After 18 years of working low-wage jobs at factories and bakeries in Brooklyn, Alicia Chávez finally found an employer that pays her a living wage: herself.
Chávez, 34, is the president of the We Can Do It! Women’s Cooperative, a worker-owned and-run housecleaning business. Founded in 2006, it currently has 24 members and is one of only a handful of cooperatives in New York City.
“The members of the co-op are not employees, we are owners of our own business and we conduct it as we please,” Chávez said.
Before joining the We Can Do It! cooperative, Chávez worked more than 40 hours a week, earning $350. She can now earn the same amount of money in half that time, allowing her more time to take care of her three children — Victor, 16; Santiago, 10; and José, 2 — and read contemporary Mexican novels in her spare time.

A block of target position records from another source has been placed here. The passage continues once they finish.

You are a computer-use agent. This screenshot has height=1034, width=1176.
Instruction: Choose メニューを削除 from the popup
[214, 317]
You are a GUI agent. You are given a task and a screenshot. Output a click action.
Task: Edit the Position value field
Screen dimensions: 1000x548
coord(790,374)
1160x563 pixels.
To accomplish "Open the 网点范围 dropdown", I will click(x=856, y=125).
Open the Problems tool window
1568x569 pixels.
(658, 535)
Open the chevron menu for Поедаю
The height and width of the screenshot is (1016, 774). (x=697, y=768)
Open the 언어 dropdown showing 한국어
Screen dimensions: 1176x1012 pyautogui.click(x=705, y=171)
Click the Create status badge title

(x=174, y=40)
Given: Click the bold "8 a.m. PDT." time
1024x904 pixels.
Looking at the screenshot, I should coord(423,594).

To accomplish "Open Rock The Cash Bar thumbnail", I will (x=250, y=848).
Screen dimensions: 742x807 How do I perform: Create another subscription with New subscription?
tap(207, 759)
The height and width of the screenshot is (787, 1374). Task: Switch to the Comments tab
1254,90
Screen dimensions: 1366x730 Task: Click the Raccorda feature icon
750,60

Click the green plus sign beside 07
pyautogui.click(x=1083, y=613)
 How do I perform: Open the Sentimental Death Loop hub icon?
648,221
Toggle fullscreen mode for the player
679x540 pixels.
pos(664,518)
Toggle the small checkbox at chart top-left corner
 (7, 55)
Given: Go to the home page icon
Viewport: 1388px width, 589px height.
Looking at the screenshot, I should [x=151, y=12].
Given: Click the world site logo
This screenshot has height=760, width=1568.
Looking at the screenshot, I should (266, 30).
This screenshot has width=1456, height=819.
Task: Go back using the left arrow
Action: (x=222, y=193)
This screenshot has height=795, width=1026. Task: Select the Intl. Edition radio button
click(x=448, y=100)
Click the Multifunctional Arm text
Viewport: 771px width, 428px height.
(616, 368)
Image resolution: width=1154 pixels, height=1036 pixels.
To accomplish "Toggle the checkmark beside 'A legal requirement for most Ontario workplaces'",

In addition to receiving equal pay and being able to set their own schedules, cooperative members vote on all organizational decisions. The cooperative is supported by the Center for Family Life, a social service organization based in Sunset Park, Brooklyn, which provides administrative support and meeting space.
“Because of the nature of the industry, workers work in isolation,” said Priscilla Gonzalez, the organizing coordinator for Domestic Workers United. “It’s important to have some sort of collective body that unifies all of the workers, so that they can exercise their rights together, and the co-op model gives them that collective power.”
On the first Sunday of each month, Chávez spends her afternoon cleaning the staircase of a six-story residential building located at South Oxford Street and Lafayette Avenue in Fort Greene.
Dressed in blue jeans, old sneakers and a red bandana to hold back her thick black hair, she sweeps the tiled steps with a broom and then cleans them again with a mop, leaving the smell of citrus in her wake.
While cooperative members only use environmentally friendly cleaning products, Chávez always wears a pair of latex gloves and a face mask to avoid coming into contact with dust and fumes.
We Can Do It! currently has around 200 clients, a number that cooperative members hope to expand through increased publicity efforts and promotion via word-of-mouth.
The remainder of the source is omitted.